Abe To Plan Cabinet Reshuffle If He Wins Third Term

September 17, 2018 – Prime Minister Shinzo Abe said last night that he plans to reshuffle his Cabinet and the top posts in his Liberal Democratic Party (LDP) if he wins the ruling party’s upcoming presidential election.

Abe, 63, made the remarks during a program on public broadcaster NHK. “We will have the Imperial succession and the Group of 20 summit next year, and then the Tokyo Olympics and Paralympics (the year after next). I want to utilize reliable people,” Abe said.

After the leadership race, the premier is scheduled to visit the United States to attend the United Nations General Assembly. The personnel reshuffle is expected to take place in early October following his return to Japan.

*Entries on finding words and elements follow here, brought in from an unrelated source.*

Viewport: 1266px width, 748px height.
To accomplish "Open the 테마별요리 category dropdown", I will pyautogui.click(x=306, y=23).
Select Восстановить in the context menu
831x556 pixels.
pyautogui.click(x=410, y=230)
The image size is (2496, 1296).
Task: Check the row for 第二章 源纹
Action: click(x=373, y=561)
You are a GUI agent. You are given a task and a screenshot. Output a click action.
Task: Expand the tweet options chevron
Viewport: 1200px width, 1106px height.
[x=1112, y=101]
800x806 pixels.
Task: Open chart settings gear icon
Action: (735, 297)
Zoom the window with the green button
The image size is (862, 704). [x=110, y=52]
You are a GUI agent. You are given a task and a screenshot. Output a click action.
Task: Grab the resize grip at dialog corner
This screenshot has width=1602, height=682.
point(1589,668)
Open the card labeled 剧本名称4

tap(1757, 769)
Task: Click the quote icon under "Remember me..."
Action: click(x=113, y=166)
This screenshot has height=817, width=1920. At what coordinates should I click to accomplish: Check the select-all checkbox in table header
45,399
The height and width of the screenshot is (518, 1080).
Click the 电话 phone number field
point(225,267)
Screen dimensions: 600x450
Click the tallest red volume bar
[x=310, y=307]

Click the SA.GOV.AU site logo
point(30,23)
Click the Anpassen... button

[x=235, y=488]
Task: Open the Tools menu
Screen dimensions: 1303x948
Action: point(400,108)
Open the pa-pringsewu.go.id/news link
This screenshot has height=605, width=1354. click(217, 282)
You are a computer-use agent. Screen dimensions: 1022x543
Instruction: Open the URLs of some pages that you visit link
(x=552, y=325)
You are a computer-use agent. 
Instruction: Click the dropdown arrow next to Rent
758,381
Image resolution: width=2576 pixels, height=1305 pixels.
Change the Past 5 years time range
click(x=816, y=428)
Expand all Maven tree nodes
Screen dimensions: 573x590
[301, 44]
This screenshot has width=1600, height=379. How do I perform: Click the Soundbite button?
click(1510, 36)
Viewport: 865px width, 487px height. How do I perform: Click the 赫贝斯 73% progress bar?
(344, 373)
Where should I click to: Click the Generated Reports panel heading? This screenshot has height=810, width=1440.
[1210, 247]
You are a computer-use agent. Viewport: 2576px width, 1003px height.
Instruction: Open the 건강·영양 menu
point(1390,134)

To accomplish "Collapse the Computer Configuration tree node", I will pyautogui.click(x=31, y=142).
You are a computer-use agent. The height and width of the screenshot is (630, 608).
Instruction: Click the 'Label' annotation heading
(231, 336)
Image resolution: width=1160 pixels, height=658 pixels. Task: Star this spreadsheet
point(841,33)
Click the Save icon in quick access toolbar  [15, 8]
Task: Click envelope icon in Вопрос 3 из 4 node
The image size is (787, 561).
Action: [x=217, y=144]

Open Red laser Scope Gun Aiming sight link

Abe took part in the TV program along with his contender in the party poll, former LDP Secretary-General Shigeru Ishiba, 61. As for his potential successors, Abe said that there are “many.” “I want them to compete with each other and work hard for the next generation,” Abe said.

Regarding Russian President Vladimir Putin’s sudden proposal to Abe that Japan and Russia sign a peace treaty without preconditions before the end of this year, Abe revealed that he asked Putin about his true intentions. The proposal was made during an open session of the Eastern Economic Forum in Russia’s Far Eastern city of Vladivostok, while Putin, Abe and Chinese President Xi Jinping were on stage.

According to Abe, Putin mentioned that Xi was with them and explained that China and Russia signed a peace treaty first and then settled a variety of issues including a territorial dispute. Putin then said he will definitely solve the territorial issue with Japan.

“We should not panic every time something is said,” Abe said. “I want the ruling party to trust the government.”

Regarding the favoritism scandals involving school operators Moritomo Gakuen and Kake Educational Institution, Abe acknowledged that he is under suspicion. “I would like to continue to explain thoroughly whenever asked,” he said.

In a debate session with Abe on the Niconico online streaming service, Ishiba said constitutional revisions should gain at least 60 percent of support in a national referendum, although the requirement stipulated by the supreme law is a simple majority. “A result like 51 versus 49 should be avoided. We want to get at least 60 percent support, or hopefully 70 percent,” he said.

Abe rebutted this argument by saying that it is “wrong to raise the hurdle by changing the rule in the Constitution. It’s whether a majority is won or not,” the premier said.

Earlier in the day, the LDP presidential candidates attended joint speech sessions in the western Japan city of Tsu in Mie Prefecture and the city of Sendai, Miyagi Prefecture, in northern Japan.